Required work:
Look through the material below. Return exactly the lines from the one with "Where should I click to: Click the TAP" through the one with "Click the circular", both included.

Provided data:
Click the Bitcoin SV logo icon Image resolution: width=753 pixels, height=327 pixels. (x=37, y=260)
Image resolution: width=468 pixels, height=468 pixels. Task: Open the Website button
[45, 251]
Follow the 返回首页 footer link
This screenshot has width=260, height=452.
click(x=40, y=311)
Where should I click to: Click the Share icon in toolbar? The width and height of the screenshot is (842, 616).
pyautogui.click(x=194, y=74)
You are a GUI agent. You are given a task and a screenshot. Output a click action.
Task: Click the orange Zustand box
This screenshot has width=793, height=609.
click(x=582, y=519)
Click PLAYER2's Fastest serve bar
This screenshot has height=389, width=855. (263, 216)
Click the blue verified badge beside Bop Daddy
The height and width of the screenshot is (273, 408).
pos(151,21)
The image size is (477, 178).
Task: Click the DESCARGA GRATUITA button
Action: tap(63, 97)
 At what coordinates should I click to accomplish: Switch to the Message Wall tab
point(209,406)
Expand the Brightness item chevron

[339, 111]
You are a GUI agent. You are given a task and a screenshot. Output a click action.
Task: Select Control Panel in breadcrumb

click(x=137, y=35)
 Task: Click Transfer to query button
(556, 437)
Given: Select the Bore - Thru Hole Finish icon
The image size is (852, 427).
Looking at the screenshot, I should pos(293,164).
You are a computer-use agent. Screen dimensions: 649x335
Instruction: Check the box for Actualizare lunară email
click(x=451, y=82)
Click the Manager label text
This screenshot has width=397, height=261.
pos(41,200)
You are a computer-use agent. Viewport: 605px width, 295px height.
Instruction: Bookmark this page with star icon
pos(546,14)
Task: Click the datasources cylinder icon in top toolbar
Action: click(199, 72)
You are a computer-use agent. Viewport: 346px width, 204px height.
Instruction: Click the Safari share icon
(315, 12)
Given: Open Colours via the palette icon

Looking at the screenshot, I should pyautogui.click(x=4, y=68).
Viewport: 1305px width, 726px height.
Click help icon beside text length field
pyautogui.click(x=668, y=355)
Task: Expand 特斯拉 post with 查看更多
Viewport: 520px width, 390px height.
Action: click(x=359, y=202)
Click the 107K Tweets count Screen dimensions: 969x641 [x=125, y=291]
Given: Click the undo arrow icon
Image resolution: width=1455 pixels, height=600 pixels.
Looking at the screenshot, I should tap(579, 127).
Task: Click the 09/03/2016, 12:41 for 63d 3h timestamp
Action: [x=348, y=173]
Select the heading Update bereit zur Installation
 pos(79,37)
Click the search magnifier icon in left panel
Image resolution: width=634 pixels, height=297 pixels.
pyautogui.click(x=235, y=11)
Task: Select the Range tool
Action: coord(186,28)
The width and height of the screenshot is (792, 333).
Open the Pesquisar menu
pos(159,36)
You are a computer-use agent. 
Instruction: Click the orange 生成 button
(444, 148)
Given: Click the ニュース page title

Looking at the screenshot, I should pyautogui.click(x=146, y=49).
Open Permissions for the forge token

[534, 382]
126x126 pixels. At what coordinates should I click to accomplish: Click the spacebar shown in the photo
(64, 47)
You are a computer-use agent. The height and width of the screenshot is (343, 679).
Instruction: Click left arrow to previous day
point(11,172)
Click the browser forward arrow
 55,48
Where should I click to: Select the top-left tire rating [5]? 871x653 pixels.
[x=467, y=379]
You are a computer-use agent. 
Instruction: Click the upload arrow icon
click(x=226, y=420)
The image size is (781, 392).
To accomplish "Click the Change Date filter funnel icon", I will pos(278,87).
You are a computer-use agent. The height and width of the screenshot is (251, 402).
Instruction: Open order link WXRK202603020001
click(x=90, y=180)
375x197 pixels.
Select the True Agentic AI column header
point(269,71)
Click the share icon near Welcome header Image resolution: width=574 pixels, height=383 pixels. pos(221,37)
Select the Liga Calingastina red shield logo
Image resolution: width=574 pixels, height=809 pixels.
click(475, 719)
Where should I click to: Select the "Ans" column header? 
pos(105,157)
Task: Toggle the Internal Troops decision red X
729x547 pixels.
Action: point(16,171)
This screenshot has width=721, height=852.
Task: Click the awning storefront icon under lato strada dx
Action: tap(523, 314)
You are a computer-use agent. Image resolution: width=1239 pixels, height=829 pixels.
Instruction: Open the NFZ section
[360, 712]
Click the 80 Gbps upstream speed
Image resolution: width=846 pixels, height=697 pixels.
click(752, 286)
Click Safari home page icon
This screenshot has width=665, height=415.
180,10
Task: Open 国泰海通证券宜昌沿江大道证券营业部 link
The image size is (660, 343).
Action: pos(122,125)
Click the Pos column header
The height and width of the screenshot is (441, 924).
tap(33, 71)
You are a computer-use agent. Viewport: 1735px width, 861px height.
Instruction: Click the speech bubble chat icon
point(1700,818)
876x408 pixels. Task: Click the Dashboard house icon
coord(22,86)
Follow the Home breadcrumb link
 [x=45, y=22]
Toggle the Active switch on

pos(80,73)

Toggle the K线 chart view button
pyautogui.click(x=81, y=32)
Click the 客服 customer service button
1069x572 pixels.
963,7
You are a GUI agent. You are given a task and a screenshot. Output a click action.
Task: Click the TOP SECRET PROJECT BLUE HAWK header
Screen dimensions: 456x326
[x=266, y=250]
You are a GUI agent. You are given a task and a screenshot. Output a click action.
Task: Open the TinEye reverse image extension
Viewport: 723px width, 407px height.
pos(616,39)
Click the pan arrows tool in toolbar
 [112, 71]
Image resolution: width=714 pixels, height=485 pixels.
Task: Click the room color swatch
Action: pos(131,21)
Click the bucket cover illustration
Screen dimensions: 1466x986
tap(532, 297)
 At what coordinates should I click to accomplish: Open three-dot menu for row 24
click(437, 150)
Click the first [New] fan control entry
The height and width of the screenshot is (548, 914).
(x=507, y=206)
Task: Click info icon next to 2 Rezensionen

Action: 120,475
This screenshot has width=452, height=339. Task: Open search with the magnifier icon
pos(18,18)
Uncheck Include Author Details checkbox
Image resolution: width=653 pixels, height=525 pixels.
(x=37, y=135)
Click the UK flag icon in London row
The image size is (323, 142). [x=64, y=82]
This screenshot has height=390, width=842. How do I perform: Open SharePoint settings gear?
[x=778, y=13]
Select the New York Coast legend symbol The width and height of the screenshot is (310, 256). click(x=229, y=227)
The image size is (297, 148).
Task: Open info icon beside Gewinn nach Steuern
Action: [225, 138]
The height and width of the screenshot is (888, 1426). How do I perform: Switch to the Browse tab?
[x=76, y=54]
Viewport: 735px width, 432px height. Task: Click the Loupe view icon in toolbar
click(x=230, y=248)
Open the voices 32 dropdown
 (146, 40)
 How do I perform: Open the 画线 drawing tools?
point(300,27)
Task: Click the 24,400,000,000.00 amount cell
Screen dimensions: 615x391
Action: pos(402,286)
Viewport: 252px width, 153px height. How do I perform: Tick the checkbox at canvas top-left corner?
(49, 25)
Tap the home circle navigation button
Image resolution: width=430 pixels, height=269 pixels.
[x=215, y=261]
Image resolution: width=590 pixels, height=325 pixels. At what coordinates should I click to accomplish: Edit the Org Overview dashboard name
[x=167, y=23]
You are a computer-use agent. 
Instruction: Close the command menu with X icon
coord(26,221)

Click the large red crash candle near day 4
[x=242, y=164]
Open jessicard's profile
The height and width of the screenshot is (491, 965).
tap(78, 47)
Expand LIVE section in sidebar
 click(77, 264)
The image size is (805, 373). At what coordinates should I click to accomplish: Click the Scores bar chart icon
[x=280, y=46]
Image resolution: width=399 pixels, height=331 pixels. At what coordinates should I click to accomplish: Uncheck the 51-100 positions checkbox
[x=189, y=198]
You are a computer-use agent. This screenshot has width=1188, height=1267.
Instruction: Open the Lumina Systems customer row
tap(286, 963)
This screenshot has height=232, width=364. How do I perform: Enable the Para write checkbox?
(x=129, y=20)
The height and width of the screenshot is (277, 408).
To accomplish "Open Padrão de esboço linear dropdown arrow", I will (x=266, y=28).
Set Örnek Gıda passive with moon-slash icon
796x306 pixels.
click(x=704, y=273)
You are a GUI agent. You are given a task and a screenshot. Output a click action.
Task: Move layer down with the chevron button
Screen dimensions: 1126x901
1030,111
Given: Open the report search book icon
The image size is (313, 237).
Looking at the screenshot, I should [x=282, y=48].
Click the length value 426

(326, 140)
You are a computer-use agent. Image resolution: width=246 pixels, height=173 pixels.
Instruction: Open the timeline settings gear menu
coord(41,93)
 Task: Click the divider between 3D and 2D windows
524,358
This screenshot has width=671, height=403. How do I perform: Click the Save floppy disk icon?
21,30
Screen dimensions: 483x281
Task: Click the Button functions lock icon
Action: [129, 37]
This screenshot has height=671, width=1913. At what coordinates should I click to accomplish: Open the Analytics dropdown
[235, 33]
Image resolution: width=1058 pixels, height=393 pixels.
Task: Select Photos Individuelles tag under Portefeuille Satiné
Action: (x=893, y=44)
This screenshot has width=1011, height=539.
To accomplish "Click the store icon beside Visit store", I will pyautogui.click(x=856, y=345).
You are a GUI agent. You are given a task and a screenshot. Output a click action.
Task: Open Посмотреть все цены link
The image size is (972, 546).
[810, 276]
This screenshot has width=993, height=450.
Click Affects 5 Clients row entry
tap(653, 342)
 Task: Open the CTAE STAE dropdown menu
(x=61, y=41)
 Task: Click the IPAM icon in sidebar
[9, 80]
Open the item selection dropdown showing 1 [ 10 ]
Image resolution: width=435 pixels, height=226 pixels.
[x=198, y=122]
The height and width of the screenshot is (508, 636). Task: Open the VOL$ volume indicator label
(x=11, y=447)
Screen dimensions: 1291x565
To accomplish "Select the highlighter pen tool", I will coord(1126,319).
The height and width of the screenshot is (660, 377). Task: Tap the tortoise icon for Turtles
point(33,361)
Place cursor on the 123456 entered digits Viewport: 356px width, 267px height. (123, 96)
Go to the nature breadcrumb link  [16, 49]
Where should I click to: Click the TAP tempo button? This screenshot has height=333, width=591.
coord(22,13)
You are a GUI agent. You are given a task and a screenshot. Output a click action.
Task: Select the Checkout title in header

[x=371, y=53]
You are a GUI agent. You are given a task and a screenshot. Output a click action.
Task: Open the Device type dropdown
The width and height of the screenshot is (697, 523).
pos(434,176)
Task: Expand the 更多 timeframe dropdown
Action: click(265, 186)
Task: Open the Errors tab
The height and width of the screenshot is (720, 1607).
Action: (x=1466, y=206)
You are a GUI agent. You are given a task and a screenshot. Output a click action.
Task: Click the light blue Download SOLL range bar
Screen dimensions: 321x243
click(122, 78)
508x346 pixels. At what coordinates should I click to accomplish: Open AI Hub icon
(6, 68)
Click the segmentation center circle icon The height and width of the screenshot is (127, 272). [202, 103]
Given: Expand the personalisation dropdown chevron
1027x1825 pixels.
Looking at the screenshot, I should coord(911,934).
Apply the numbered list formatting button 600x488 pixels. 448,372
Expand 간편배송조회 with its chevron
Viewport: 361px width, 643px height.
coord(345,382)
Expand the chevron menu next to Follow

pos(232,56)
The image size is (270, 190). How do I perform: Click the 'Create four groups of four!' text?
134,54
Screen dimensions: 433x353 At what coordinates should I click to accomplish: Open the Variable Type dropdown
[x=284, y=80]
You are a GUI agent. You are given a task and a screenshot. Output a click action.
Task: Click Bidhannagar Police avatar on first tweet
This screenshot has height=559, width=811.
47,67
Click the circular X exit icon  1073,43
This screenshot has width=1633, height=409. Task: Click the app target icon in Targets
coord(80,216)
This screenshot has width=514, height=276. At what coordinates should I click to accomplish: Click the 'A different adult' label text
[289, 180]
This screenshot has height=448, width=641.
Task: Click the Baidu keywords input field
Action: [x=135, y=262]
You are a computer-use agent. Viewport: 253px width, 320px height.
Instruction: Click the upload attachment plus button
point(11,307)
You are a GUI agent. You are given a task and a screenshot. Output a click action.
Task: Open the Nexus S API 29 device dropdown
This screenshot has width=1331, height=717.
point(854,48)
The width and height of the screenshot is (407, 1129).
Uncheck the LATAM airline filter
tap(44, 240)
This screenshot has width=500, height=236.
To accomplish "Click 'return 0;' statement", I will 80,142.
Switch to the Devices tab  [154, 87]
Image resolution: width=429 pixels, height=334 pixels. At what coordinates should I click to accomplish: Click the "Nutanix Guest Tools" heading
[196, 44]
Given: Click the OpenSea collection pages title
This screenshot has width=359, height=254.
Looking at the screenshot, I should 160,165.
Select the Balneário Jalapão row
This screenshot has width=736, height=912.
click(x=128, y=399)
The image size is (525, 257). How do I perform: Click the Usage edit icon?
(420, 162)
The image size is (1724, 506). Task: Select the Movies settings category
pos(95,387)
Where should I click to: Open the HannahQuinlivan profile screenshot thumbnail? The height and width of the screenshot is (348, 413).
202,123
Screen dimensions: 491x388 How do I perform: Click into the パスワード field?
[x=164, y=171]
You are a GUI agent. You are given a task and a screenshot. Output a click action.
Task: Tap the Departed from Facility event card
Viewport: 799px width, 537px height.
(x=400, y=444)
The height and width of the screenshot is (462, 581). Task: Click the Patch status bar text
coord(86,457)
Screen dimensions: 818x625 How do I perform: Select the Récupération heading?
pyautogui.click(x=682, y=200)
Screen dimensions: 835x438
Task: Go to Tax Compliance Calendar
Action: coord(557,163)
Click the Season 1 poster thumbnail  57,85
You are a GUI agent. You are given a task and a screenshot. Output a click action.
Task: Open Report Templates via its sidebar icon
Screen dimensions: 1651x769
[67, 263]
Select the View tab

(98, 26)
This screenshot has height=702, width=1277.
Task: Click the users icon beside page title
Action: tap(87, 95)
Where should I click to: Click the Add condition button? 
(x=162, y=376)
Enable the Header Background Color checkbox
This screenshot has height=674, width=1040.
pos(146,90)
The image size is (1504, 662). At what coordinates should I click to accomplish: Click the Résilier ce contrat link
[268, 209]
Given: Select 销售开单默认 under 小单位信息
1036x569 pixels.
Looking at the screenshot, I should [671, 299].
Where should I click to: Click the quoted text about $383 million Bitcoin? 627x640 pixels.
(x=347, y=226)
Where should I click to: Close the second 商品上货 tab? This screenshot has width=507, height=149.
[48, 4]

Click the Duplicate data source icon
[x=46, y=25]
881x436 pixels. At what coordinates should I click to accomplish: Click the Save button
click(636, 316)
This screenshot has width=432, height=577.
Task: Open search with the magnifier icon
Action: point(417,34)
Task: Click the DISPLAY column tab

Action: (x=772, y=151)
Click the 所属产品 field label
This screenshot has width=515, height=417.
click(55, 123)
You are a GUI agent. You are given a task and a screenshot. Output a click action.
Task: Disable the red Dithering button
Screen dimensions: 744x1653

Your response:
Where should I click to: Click the TAP tempo button? This screenshot has height=333, width=591.
coord(22,13)
You are a GUI agent. You are given a task and a screenshot. Output a click action.
Task: Select the Checkout title in header

[x=371, y=53]
You are a GUI agent. You are given a task and a screenshot. Output a click action.
Task: Open the Device type dropdown
The width and height of the screenshot is (697, 523).
pos(434,176)
Task: Expand the 更多 timeframe dropdown
Action: click(265, 186)
Task: Open the Errors tab
The height and width of the screenshot is (720, 1607).
Action: (x=1466, y=206)
You are a GUI agent. You are given a task and a screenshot. Output a click action.
Task: Click the light blue Download SOLL range bar
Screen dimensions: 321x243
click(122, 78)
508x346 pixels. At what coordinates should I click to accomplish: Open AI Hub icon
(6, 68)
Click the segmentation center circle icon The height and width of the screenshot is (127, 272). [202, 103]
Given: Expand the personalisation dropdown chevron
1027x1825 pixels.
Looking at the screenshot, I should coord(911,934).
Apply the numbered list formatting button 600x488 pixels. 448,372
Expand 간편배송조회 with its chevron
Viewport: 361px width, 643px height.
coord(345,382)
Expand the chevron menu next to Follow

pos(232,56)
The image size is (270, 190). How do I perform: Click the 'Create four groups of four!' text?
134,54
Screen dimensions: 433x353 At what coordinates should I click to accomplish: Open the Variable Type dropdown
[x=284, y=80]
You are a GUI agent. You are given a task and a screenshot. Output a click action.
Task: Click Bidhannagar Police avatar on first tweet
This screenshot has height=559, width=811.
47,67
Click the circular X exit icon  1073,43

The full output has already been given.